At that point I usually don’t actually rate him, but I talk about how it’s difficult to talk about Derek Jeter right now. Because for years he was so overhyped and then lately all of his greatness has been forgotten by many who are rushing to bury him due to his decline. And then it gets complicated again when he approaches the 3000-hit plateau and we lerch back toward deification. This kind of deification, by Ian O’Connor of ESPN New York:
Jeter didn’t merely become the 28th major leaguer and first Yankee to reach 3,000 hits, and the only man not named Wade Boggs to do so with a homer; he turned the afternoon into a this-is-your-life review of his greatness, claiming five hits and the winning RBI against the Tampa Bay Rays and choking the life out of the non-stop talk of his imminent demise.
One last time, with feeling, Jeter was No. 2 in your program and No. 1 in your heart.
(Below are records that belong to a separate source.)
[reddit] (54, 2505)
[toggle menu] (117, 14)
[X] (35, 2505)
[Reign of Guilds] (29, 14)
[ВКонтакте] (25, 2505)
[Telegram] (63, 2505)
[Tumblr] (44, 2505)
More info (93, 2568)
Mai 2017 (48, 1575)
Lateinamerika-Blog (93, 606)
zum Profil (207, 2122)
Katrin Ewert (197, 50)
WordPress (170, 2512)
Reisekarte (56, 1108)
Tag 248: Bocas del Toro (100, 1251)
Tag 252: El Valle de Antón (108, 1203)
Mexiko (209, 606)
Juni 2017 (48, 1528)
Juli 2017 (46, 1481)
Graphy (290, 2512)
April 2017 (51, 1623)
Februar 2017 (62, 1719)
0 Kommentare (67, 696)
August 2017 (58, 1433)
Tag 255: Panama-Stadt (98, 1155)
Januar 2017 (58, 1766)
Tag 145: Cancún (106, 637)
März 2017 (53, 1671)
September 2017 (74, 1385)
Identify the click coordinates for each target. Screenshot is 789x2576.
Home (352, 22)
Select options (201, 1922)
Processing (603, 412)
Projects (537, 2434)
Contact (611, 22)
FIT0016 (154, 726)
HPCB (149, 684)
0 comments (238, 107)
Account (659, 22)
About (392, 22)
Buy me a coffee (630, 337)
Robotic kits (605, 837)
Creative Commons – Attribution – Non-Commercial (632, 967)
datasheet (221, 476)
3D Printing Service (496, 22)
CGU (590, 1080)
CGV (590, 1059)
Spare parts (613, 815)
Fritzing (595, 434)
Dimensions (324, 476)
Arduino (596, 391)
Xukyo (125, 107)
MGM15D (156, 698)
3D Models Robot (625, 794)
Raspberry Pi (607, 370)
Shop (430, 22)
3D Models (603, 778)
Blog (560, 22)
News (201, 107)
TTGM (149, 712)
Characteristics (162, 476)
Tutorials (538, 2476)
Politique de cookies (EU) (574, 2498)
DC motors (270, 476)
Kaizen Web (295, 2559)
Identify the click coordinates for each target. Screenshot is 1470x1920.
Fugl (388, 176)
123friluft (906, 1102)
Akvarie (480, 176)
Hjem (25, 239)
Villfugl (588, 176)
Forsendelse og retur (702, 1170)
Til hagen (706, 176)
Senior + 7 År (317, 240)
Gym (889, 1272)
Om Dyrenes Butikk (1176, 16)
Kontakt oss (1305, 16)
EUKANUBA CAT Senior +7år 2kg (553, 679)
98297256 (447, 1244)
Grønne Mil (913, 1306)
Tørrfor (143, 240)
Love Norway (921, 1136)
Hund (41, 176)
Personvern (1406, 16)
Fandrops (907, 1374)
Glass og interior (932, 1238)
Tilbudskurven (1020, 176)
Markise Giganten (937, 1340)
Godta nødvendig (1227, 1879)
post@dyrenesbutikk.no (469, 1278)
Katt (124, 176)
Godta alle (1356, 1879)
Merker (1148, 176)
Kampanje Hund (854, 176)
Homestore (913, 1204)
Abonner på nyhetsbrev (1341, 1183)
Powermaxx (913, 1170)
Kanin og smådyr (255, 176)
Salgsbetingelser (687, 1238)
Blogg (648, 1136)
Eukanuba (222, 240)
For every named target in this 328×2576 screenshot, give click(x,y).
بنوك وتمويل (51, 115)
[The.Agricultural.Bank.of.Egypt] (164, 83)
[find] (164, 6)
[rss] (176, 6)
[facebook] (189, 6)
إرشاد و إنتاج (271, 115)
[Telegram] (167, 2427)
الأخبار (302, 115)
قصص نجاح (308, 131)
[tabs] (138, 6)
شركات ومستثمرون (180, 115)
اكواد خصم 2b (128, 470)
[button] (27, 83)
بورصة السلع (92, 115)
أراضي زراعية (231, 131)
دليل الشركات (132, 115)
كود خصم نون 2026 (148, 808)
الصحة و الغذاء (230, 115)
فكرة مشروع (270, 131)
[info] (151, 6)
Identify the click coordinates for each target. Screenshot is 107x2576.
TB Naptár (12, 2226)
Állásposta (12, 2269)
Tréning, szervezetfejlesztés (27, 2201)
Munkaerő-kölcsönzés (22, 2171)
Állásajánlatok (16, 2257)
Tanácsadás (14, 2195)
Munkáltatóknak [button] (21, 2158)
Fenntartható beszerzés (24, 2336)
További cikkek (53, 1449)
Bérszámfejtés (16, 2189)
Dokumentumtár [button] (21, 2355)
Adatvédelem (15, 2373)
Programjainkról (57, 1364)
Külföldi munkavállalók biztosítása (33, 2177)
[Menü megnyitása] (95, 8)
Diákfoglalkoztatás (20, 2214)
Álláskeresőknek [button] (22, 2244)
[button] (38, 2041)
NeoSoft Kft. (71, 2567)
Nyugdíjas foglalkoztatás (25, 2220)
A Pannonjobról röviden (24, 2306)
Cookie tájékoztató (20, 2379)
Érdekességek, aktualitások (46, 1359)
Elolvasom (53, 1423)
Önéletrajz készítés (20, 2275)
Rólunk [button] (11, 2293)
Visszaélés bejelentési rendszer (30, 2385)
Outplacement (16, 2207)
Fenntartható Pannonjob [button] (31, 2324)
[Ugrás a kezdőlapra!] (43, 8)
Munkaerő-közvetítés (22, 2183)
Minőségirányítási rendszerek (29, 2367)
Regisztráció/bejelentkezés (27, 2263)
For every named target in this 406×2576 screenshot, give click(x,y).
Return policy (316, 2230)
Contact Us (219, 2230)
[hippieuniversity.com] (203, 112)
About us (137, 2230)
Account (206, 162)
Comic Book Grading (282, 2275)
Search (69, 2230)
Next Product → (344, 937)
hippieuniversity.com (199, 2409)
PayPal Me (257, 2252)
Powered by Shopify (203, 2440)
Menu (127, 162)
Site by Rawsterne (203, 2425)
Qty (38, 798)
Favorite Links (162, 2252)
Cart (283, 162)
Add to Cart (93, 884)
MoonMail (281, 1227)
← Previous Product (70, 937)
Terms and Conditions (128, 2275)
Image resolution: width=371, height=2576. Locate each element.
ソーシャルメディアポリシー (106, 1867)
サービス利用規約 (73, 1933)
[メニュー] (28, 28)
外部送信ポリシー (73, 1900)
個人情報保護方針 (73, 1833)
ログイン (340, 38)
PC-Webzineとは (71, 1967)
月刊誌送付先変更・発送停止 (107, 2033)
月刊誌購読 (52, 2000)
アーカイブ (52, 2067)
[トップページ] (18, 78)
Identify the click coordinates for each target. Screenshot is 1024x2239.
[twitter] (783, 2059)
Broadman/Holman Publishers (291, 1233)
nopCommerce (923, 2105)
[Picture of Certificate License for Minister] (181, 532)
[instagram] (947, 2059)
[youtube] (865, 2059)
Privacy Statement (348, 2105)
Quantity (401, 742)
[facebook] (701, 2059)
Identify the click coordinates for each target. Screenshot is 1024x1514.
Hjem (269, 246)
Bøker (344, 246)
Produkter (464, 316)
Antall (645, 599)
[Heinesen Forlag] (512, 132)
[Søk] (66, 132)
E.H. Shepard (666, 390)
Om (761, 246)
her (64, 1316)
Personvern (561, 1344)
And it just goes on and on like that.
This is what I’m talking about when I say that Jeter gets overhyped. An educated sports observer who watches tons of games and should be expected to have at least an ounce of perspective about Jeter’s place in the universe allows himself — and the readers who trust his judgment — to launch into the starry-eyed stratosphere over hit number 3,000. A great accomplishment, sure, but not one that needs or justifies this kind of prose.
Prose that will soon be forgotten, I’m guessing, when Jeter’s demise as an elite player comes back to the forefront. My friend Repoz from the Baseball Think Factory website reminded us over the weekend that Jeter’s chances of choking the life out of that kind of talk can’t be any better than Mickey Mantle’s. The same Mickey Mantle, Repoz noted on his Facebook page, who went 5 for 5 — the first 5 for 5 game of his career — on May 30, 1968, which led to a lot of people talking about Mantle being back. After the 5 for 5 Mantle went 2 for his next 24 and retired nine months later saying, “I just can’t hit anymore.”
I’m not saying that Jeter will do the same. And I am certain that we will all one day agree that Jeter was one of the best ever, because it happens to be true. But he’s a ballplayer. No different in kind than any other ballplayer, and no more immune to the effects of time and vagaries of fortune, both good and bad, than anyone else. To write about his game on Saturday as if that wasn’t what was happening — that he has somehow slayed a dragon and discovered a fountain of youth, and boy aren’t we blessed to have witnessed it — is a bit much for me. And ultimately does us all a disservice as we try to assess the true gravity of Derek Jeter the ballplayer and hit number 3,000 the accomplishment.